**DATA UNDER STUDY:**
- Opening Delimiter -

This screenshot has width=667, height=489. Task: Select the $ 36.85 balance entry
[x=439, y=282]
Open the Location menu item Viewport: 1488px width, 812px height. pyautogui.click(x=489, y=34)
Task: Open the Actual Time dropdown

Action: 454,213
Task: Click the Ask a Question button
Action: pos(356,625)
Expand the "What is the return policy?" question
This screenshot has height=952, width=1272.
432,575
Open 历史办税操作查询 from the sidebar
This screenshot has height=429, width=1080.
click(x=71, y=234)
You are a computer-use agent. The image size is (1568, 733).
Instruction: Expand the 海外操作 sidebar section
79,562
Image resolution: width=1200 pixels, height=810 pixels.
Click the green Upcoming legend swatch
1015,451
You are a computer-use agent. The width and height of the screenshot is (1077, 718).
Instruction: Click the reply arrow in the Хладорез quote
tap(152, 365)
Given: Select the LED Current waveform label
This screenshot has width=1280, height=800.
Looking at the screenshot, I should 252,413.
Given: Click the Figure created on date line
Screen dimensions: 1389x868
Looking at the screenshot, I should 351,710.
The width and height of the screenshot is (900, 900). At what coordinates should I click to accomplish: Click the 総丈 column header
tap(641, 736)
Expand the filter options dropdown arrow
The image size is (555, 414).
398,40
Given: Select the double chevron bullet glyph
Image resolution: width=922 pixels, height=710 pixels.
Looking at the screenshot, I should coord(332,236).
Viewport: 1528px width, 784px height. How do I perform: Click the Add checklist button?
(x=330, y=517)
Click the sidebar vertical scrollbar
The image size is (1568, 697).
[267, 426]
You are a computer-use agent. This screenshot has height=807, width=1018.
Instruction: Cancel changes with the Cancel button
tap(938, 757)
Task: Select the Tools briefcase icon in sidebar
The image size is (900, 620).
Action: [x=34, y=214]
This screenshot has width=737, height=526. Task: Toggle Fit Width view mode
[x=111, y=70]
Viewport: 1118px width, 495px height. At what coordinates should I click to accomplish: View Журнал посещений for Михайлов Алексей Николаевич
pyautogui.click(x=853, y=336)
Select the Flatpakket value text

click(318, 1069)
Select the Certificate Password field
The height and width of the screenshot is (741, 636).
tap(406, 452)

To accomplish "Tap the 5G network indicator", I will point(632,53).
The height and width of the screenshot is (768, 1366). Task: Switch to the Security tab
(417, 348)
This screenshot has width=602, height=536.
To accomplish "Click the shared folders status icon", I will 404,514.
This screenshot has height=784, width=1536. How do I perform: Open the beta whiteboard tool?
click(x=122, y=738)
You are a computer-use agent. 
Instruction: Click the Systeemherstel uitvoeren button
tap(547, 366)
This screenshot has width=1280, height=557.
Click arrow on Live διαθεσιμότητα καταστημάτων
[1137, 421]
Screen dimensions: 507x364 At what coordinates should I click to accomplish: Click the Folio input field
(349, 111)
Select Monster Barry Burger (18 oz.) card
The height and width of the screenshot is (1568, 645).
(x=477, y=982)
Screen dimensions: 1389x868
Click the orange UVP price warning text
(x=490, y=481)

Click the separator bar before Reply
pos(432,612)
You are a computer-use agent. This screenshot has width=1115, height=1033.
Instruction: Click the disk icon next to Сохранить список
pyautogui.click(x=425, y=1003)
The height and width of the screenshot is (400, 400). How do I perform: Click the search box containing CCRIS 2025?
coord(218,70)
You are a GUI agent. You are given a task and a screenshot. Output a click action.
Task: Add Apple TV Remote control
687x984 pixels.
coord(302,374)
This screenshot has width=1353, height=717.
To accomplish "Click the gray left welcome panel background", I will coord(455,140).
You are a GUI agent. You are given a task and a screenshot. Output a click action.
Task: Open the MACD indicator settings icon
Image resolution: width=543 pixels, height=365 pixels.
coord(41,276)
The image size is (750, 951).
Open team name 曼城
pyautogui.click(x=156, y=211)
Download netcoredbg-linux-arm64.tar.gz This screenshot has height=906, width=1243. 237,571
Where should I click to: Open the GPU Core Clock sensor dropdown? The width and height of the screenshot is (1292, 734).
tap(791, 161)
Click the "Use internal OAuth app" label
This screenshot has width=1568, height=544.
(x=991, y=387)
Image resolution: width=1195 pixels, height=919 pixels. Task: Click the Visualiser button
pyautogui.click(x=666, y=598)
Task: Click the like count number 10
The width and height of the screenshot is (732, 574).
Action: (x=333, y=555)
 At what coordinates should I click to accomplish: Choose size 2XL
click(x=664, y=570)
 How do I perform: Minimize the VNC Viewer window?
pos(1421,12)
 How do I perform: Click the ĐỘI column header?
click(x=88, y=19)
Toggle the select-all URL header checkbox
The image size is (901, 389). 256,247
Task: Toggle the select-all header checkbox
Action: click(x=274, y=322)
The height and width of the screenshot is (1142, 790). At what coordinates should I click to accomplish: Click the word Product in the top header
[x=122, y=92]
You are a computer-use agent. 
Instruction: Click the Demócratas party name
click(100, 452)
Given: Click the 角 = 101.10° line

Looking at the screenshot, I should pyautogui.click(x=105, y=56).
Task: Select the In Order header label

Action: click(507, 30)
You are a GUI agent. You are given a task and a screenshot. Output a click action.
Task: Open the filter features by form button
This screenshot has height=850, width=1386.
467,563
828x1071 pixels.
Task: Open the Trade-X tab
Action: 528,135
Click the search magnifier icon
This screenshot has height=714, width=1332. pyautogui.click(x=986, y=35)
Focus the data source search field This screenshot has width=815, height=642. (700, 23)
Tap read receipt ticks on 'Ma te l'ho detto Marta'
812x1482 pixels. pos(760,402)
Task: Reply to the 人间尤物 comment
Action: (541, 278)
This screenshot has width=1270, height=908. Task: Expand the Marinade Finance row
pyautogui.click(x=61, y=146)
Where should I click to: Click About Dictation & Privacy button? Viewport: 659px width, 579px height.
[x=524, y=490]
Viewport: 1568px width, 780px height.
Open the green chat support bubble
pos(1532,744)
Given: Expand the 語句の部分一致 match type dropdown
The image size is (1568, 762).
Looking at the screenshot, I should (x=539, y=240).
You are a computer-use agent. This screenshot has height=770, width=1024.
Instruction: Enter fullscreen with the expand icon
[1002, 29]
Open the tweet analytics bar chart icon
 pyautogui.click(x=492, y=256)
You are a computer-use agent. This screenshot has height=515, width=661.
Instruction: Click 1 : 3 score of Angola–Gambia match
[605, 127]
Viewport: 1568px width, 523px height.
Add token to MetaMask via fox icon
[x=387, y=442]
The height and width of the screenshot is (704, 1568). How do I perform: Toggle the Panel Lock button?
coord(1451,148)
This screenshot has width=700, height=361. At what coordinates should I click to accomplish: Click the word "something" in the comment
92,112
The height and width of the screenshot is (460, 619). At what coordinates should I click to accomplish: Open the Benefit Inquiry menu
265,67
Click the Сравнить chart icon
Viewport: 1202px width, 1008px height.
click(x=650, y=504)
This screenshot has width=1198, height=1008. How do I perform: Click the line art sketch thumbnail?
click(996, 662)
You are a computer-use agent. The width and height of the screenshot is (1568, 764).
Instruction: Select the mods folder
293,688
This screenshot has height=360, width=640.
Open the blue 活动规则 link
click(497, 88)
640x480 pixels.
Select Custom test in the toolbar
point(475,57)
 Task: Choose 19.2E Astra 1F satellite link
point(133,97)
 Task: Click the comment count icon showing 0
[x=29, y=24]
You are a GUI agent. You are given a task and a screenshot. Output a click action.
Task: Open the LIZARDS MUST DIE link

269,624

- Closing Delimiter -

Across the whole listing, show each line where the word "will" occurs.

**RESPONSE BOX:**
To accomplish "Tap the 5G network indicator", I will point(632,53).
To accomplish "Click the shared folders status icon", I will 404,514.
To accomplish "Click the gray left welcome panel background", I will coord(455,140).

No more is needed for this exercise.